Stemolecule IDE-1 was identified in a high throughput screen as an inducer of definitive endoderm (IDE) from embryonic stem (ES) cells. IDE-1 is able to generate Sox17+/FoxA2+ cells to an equal or greater efficiency than that of protein (i.e. Activin A or Nodal) IDEs in mouse or human ES cell cultures. It functions in part via activation of TGFβ signaling, as evident by Smad2 phosphorylation. IDE-1 chemically induced endoderm can continue to differentiate into pancreatic progenitors in vitro and contribute to gut tube formation in vivo when injected into the developing gut tube of mouse embryos1.
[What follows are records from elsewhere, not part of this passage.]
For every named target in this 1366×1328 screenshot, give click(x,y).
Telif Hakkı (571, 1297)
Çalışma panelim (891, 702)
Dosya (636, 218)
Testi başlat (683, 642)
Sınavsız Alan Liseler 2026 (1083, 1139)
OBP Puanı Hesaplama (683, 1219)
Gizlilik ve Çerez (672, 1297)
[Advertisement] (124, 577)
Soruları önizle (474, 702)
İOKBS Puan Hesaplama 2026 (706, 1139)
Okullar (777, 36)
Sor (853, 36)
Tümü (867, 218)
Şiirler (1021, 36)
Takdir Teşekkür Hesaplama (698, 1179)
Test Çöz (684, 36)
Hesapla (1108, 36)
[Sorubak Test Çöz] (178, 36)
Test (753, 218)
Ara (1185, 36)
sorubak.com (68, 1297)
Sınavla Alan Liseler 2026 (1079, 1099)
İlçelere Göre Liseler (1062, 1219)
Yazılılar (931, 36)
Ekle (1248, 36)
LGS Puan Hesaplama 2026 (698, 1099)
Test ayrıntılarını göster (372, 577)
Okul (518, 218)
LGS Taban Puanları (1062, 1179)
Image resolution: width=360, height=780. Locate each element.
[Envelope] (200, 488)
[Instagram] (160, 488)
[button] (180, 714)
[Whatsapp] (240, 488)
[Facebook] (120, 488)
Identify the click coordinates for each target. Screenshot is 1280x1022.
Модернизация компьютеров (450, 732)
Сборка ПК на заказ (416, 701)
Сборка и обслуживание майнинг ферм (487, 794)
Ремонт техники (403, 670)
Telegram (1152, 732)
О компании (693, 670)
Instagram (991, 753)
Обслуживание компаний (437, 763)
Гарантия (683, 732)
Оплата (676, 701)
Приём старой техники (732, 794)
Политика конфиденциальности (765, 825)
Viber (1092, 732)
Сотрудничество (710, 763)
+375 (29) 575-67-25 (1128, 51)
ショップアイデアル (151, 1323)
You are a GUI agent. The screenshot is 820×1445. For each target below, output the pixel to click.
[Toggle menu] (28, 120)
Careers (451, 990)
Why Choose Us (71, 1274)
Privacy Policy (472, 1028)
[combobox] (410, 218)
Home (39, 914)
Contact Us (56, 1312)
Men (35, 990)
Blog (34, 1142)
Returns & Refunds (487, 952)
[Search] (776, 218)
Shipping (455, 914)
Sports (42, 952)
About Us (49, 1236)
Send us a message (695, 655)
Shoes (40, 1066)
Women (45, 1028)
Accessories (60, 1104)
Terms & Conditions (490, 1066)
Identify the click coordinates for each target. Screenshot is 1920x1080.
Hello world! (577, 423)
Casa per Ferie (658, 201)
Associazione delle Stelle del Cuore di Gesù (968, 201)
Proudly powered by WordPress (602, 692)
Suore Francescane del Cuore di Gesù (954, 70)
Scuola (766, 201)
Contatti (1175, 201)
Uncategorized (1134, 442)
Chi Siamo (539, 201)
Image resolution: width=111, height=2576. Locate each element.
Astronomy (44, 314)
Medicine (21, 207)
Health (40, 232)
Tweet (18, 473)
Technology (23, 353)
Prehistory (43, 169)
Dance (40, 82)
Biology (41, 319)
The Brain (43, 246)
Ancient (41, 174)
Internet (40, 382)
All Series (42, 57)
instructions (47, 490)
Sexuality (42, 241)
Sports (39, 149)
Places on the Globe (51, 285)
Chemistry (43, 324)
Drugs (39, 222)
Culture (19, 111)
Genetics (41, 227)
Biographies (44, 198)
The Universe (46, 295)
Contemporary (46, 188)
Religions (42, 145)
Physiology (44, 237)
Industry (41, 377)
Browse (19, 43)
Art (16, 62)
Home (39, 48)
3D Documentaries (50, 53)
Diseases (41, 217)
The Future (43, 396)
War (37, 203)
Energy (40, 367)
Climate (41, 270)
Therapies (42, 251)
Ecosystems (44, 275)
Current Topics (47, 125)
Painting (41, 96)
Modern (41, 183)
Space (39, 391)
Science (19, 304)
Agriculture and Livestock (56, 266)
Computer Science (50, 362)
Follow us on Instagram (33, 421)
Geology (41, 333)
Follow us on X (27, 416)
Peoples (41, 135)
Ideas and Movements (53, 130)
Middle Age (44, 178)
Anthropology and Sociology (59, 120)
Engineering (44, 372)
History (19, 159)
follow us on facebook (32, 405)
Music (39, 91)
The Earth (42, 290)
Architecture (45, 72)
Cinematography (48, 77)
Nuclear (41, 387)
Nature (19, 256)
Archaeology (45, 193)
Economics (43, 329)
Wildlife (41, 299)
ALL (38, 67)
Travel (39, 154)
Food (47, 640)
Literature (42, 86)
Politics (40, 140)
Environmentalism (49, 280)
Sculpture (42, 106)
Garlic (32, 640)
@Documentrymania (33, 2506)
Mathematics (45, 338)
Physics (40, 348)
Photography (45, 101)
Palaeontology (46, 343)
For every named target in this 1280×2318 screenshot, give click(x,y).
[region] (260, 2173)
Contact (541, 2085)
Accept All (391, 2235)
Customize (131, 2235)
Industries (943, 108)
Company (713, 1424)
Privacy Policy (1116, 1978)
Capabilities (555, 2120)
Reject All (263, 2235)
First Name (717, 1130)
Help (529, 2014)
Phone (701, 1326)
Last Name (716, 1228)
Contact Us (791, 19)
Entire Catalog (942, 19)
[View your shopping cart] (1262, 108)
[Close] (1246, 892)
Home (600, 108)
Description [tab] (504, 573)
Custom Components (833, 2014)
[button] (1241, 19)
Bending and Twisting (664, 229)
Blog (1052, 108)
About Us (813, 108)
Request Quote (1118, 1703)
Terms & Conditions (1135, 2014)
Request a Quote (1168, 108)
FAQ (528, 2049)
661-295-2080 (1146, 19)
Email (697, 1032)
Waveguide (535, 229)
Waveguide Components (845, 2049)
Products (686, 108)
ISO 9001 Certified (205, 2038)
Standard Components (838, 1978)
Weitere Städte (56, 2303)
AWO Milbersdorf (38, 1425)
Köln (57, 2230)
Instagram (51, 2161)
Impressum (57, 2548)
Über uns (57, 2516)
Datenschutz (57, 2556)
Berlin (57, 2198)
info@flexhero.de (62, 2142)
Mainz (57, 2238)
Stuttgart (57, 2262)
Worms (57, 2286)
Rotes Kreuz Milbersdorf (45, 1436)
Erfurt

Greater than 95% by HPLC analysis
For a 10 mM concentrated stock solution of IDE-1, reconstitute the compound by adding 652.9 µL of DMSO to the entire contents of the vial. If precipitate is observed, warm the solution to 37°C for 2 to 5 minutes. For cell culture, the media should be prewarmed prior to adding the reconstituted compound. Note: for most cells, the maximum tolerance to DMSO is less than 0.5%. This molecule is reported to be soluble in DMSO at 100 mM.
Storage and Stability
Store powder at 4 °C protected from light. Information about the stability of Stemolecules in solution is largely not available. As a general guideline, we recommend that stock solution be freshly made and stored in aliquots at −20 °C, protected from light. The effect of storage of stock solutions should be verified for each application.
The purity of IDE-1 was determined by HPLC analysis. The accurate mass was determined by mass spectrometry. Cellular toxicity of IDE-1 was tested on mouse embryonic stem cells.